Лидер говорил: так сложилось, что мы не можем выжить друг без друга; это не проклятье и не благословение. Лидер говорил: мы можем презирать друг друга. Мы не равны по отношению друг к другу и никогда не были равными. Нас привязывают друг к другу наш строй, наш голод, наша глупость и наша любовь. Мы — это то, что нас объединяет.
Близилась весна. Кое-где на поле снег уже сошел, из проталин выползла, как солома из матраса, прошлогодняя бурая трава. А под ней, если разворошить — зеленые побеги. Бледно-изумрудная новорожденная травка.
Дым шел через поле. Отвыкший от неба над головой, притерпевшийся к низким закопченным потолкам, он шел, преодолевая головокружение, и дышал полной грудью. Ветер пропах волками. Дым мечтательно улыбался. Он вспоминал Хозяина, с его непроницаемыми щитками поверх пристальных глаз. «Ты не поймешь», — говорил Хозяин и сочувственно качал тяжелой головой. «Я-то все прекрасно понимаю», — молча отвечал Дым, продавливая пяткой оседающий серый снег. — «Я все понимаю, а если не умею сформулировать — что же… Может быть, я просто не считаю нужным. Зато ты-то, Хозяин, не поймешь меня наверняка. Вы не ходите стадом? Ваше счастье. Но зато вам никогда не понять одной вещи. Впрочем, я уже зарекся объяснять. Все равно вокруг никого нет, кроме сырой равнины, сладкой травы в проталинах и приближающегося волчьего запаха. А мне-то казалось — как только я выйду в поле, волки посыплются горохом. Их не так много, волков, им требуется время, чтобы найти добычу. Воистину — у страха глаза велики».
Облака были такие же серые, как снег. И в облаках тоже были проталины, только вместо робкой зелени из них проглядывала синь, а из одной дыры, разъехавшейся прямо посреди неба, вдруг брызнуло солнце.
Дым зажмурился.
«Вот так, Хозяин. Паси свои стада, стриги, собирай шерсть; через несколько поколений ты вполне можешь
И Дым, рассмеявшись, как подросток, показал серо-синему небу широкий непристойный жест. Небо не смутилось.

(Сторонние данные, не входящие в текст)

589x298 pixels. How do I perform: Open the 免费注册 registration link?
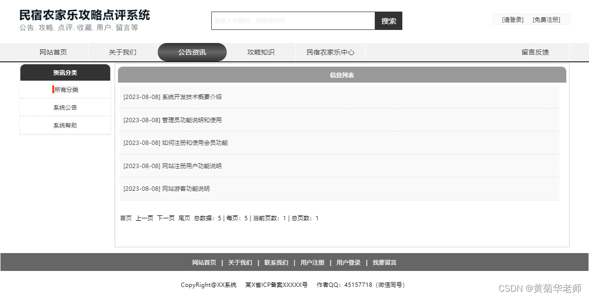(549, 19)
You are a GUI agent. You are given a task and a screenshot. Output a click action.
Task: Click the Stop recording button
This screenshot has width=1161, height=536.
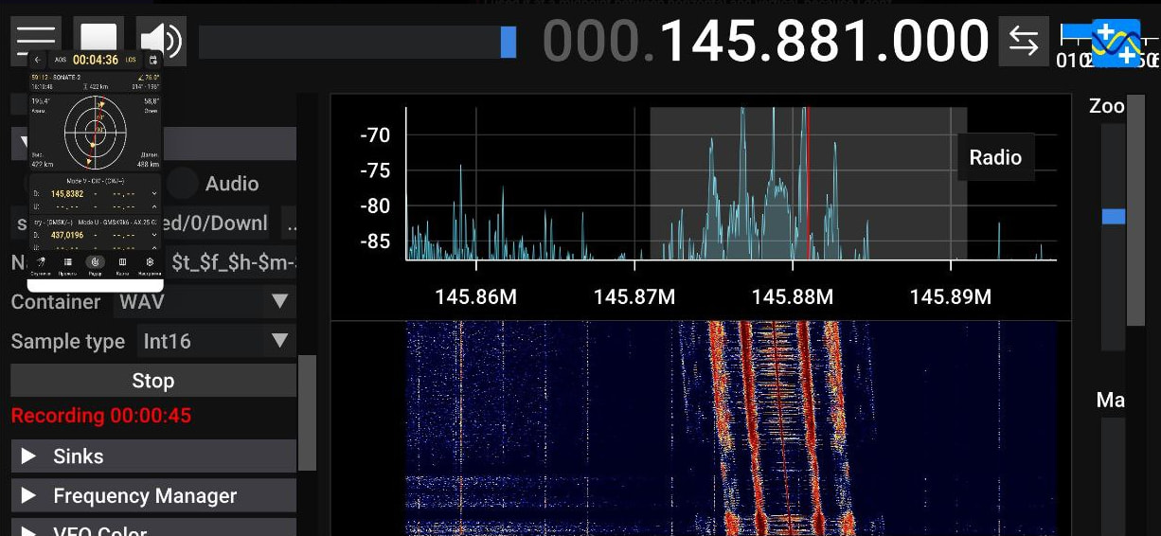(153, 381)
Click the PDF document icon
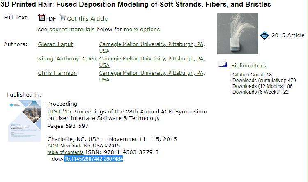This screenshot has height=182, width=308. click(x=41, y=18)
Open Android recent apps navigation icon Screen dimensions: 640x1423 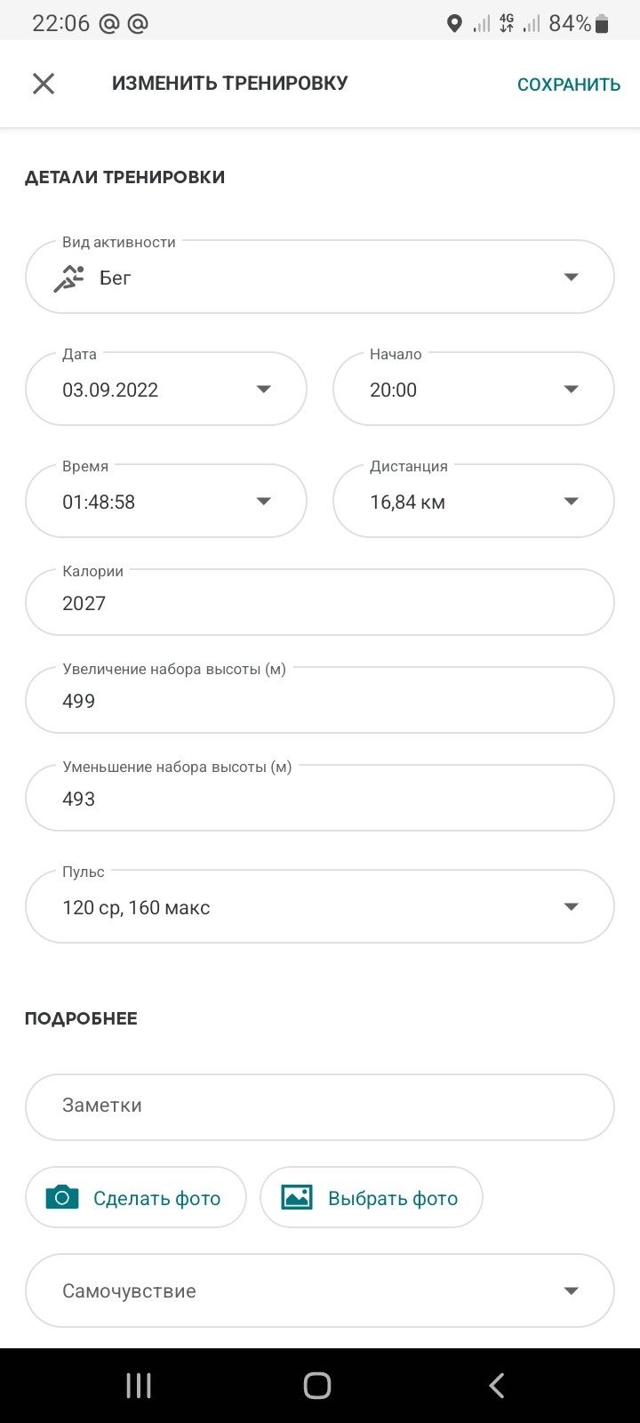pyautogui.click(x=139, y=1386)
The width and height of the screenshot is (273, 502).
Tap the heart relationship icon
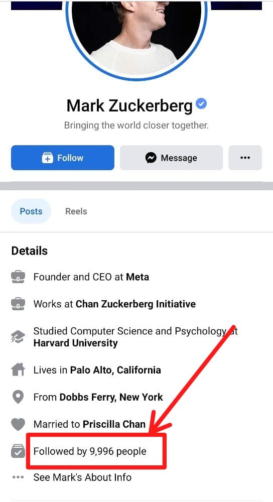18,425
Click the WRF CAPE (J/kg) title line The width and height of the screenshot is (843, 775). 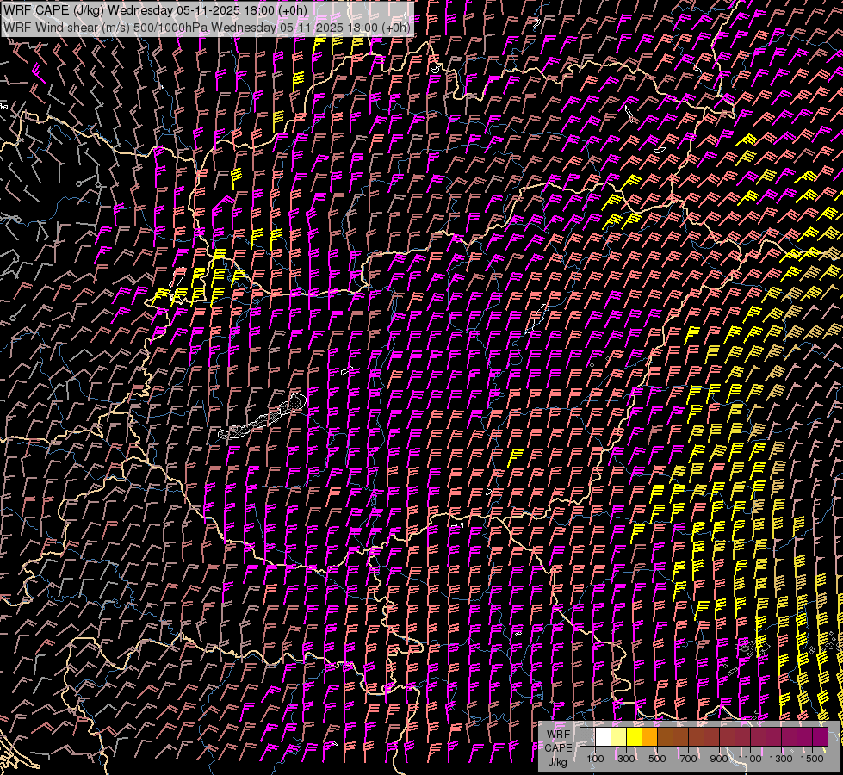point(155,10)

«Может, мы и скоты», — думал Дым, по щиколотку проваливаясь в талую воду. — «Может быть… Но нашу судьбу не тебе решать, Хозяин. И не волкам. Я понимаю, что тебе плевать на эти мои рассуждения, ты даже никогда о них не узнаешь. Я надеюсь только, что ты удивишься, узнав о возрождении цивилизации. Нашей цивилизации, потому что она возродится, Хозяин, ого, еще как…»
Дым прищурился; показалось ему или нет, что на близком и лысом, не прикрытом травой горизонте показались серые тени? Даже если сейчас показалось — волчий запах все ближе. Ветер северный, и Дым идет на север… Он остановился. Перевел дух; все-таки он отвык от долгих прогулок, от быстрого шага. Все-таки он постарел, как-то сразу, рывком, это тем более удивительно, что еще несколько месяцев назад ему приходило в голову ухаживать за девушкой. Сердце колотилось так, что прыгала грудь.
— Идите сюда, — сказал Дым. Набрал побольше воздуха и крикнул так громко, как только мог: — Эй, вы! Сюда!
Тишина. Шум ветра в ушах, да еще стук сердца.
— Эгей! Все сюда!
От напряжения перед глазами поплыли хвостатые искорки. Дым снова перевел дыхание. Опустился прямо на снег. Сердце колотилось, разнося по крови изобретение Люка. Его дипломную работу — трижды очищенный, недоступный самому тонкому чутью препарат.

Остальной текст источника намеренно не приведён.